From 1722592fe4c91db414f2811cd2f79a07f9c5c9f3 Mon Sep 17 00:00:00 2001
From: ay0w55p <1036713672@qq.com>
Date: Tue, 15 Apr 2025 19:04:43 +0800
Subject: [PATCH] =?UTF-8?q?=E6=B7=BB=E5=8A=A0=E4=BA=86=E7=8F=AD=E9=95=BF?=
 =?UTF-8?q?=E5=86=99=E7=9A=84=E5=90=8E=E7=AB=AF=E6=96=87=E4=BB=B6=EF=BC=8C?=
 =?UTF-8?q?=E5=90=8E=E7=AB=AF=E5=85=84=E5=BC=9F=E4=BB=AC=E5=8F=AF=E4=BB=A5?=
 =?UTF-8?q?=E5=9F=BA=E4=BA=8E=E8=BF=99=E4=B8=AA=E4=BF=AE=E6=94=B9?=
MIME-Version: 1.0
Content-Type: text/plain; charset=UTF-8
Content-Transfer-Encoding: 8bit

---
 班长后端/data_prewashing.py | 58 +++++++++++++++++++++++++++++++++
 班长后端/data_processing.py |  0
 班长后端/data_request.py    |  9 +++++
 班长后端/data_tosql.py      | 14 ++++++++
 班长后端/main.py            | 10 ++++++
 5 files changed, 91 insertions(+)

* **练习任务 1**: 把上方这段补丁邮件原文从头到尾照样重新输入一遍，不得改动任何字符。

* **源数据行**:
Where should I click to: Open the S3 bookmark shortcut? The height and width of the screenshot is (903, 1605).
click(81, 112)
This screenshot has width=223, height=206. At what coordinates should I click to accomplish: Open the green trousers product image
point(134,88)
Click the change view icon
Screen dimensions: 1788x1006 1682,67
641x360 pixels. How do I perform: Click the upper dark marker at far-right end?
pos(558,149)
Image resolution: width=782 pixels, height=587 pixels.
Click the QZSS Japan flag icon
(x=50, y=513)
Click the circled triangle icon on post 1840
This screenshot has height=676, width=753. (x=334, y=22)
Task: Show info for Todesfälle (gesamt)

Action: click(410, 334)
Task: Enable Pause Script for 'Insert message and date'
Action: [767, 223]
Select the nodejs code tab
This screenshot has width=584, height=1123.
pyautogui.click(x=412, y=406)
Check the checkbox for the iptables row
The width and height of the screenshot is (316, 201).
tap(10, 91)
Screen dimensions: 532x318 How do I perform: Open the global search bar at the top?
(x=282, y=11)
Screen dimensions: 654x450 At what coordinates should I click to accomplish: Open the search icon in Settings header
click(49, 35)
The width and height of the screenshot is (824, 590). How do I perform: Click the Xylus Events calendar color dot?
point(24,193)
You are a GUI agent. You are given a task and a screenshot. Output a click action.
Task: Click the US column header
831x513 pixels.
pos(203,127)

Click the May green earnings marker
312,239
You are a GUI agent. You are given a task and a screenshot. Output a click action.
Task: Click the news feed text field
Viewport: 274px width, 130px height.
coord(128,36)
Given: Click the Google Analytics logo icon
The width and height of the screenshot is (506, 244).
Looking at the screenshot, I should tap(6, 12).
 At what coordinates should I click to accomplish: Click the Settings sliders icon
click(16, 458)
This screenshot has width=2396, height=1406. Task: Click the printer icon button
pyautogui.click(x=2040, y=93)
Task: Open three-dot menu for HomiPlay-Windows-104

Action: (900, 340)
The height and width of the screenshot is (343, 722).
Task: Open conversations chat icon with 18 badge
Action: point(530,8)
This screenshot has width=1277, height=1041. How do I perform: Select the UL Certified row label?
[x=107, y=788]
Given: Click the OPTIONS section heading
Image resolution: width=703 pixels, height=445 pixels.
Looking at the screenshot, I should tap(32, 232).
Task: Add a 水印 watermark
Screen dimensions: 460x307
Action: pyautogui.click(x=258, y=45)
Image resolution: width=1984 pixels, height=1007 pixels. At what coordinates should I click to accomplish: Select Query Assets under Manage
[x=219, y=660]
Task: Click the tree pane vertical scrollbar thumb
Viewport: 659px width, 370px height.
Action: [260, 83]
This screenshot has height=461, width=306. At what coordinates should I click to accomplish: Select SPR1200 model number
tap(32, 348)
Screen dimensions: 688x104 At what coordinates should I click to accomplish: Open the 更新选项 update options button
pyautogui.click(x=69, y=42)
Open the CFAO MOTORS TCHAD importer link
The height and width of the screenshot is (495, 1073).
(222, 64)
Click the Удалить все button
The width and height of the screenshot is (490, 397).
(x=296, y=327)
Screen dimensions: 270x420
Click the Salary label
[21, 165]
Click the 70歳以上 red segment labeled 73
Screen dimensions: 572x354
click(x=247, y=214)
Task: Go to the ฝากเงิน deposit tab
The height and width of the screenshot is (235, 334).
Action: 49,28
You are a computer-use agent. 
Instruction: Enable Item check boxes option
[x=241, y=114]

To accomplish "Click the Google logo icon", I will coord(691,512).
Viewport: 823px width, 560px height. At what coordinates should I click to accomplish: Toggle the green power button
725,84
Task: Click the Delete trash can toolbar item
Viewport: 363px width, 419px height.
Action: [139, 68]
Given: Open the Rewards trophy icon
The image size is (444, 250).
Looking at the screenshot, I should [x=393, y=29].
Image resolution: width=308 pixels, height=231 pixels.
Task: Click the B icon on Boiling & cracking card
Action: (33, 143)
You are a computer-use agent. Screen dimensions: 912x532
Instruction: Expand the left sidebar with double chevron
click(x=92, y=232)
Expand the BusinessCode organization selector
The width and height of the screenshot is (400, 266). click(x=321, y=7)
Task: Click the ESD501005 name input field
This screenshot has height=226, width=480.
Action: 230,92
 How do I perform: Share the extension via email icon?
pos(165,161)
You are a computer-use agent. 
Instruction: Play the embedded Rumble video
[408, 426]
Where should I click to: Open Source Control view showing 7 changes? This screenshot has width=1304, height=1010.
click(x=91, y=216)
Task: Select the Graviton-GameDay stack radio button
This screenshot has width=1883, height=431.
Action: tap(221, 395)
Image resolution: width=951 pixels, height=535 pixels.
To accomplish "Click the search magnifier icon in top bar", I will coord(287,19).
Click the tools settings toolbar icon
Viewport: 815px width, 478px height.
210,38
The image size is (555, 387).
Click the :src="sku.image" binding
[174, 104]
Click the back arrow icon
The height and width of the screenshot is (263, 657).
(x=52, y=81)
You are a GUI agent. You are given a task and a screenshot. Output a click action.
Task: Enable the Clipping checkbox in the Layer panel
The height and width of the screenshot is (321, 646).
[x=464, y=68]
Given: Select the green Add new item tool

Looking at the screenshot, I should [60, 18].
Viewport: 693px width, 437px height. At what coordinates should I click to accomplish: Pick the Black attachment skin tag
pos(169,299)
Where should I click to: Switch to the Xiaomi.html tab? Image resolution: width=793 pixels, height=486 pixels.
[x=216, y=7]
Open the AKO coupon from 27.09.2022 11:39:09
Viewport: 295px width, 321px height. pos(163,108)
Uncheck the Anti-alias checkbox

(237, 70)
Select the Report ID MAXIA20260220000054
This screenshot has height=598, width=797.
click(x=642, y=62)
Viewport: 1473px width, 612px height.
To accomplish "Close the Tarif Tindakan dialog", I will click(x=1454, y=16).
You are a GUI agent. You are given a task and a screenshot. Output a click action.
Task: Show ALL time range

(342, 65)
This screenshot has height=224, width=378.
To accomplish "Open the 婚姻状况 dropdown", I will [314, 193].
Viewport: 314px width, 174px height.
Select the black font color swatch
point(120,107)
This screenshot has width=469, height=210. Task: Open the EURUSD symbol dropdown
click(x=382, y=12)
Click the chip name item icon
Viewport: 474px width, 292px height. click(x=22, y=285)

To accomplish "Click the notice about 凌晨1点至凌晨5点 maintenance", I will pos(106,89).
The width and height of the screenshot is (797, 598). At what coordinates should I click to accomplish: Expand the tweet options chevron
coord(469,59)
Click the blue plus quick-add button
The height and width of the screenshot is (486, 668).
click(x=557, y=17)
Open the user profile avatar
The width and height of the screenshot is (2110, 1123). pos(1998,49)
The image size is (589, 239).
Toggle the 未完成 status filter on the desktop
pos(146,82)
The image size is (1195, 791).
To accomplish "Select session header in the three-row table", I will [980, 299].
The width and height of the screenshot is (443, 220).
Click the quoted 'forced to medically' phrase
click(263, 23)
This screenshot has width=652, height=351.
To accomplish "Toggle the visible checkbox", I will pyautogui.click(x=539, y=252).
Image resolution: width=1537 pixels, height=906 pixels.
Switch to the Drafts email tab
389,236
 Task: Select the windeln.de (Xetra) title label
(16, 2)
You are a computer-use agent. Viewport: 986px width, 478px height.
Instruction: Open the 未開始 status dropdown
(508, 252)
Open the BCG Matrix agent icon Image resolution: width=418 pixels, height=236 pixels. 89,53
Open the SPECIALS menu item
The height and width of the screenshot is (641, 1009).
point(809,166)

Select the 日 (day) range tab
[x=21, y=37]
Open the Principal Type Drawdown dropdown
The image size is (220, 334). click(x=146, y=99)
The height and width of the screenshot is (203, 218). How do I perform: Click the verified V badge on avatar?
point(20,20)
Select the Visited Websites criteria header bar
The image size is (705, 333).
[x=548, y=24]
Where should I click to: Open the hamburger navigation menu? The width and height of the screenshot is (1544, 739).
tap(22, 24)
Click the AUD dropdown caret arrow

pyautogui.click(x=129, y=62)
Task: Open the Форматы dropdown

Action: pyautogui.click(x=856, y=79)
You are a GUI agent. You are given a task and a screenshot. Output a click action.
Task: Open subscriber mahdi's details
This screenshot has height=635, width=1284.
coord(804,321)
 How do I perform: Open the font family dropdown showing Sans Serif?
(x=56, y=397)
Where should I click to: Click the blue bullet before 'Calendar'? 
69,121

* **练习任务 2**: 在上面的数据行中，从含有“Task: Go to the ฝากเงิน deposit tab”的那一行开始，到含有“click(x=92, y=232)”的那一行结束，逐字复述这些行，首尾两行都要包括，其余内容一概不写。

* **输出结果 1**:
From 1722592fe4c91db414f2811cd2f79a07f9c5c9f3 Mon Sep 17 00:00:00 2001
From: ay0w55p <1036713672@qq.com>
Date: Tue, 15 Apr 2025 19:04:43 +0800
Subject: [PATCH] =?UTF-8?q?=E6=B7=BB=E5=8A=A0=E4=BA=86=E7=8F=AD=E9=95=BF?=
 =?UTF-8?q?=E5=86=99=E7=9A=84=E5=90=8E=E7=AB=AF=E6=96=87=E4=BB=B6=EF=BC=8C?=
 =?UTF-8?q?=E5=90=8E=E7=AB=AF=E5=85=84=E5=BC=9F=E4=BB=AC=E5=8F=AF=E4=BB=A5?=
 =?UTF-8?q?=E5=9F=BA=E4=BA=8E=E8=BF=99=E4=B8=AA=E4=BF=AE=E6=94=B9?=
MIME-Version: 1.0
Content-Type: text/plain; charset=UTF-8
Content-Transfer-Encoding: 8bit

---
 班长后端/data_prewashing.py | 58 +++++++++++++++++++++++++++++++++
 班长后端/data_processing.py |  0
 班长后端/data_request.py    |  9 +++++
 班长后端/data_tosql.py      | 14 ++++++++
 班长后端/main.py            | 10 ++++++
 5 files changed, 91 insertions(+)

* **输出结果 2**:
Task: Go to the ฝากเงิน deposit tab
The height and width of the screenshot is (235, 334).
Action: 49,28
You are a computer-use agent. 
Instruction: Enable Item check boxes option
[x=241, y=114]

To accomplish "Click the Google logo icon", I will coord(691,512).
Viewport: 823px width, 560px height. At what coordinates should I click to accomplish: Toggle the green power button
725,84
Task: Click the Delete trash can toolbar item
Viewport: 363px width, 419px height.
Action: [139, 68]
Given: Open the Rewards trophy icon
The image size is (444, 250).
Looking at the screenshot, I should [x=393, y=29].
Image resolution: width=308 pixels, height=231 pixels.
Task: Click the B icon on Boiling & cracking card
Action: (33, 143)
You are a computer-use agent. Screen dimensions: 912x532
Instruction: Expand the left sidebar with double chevron
click(x=92, y=232)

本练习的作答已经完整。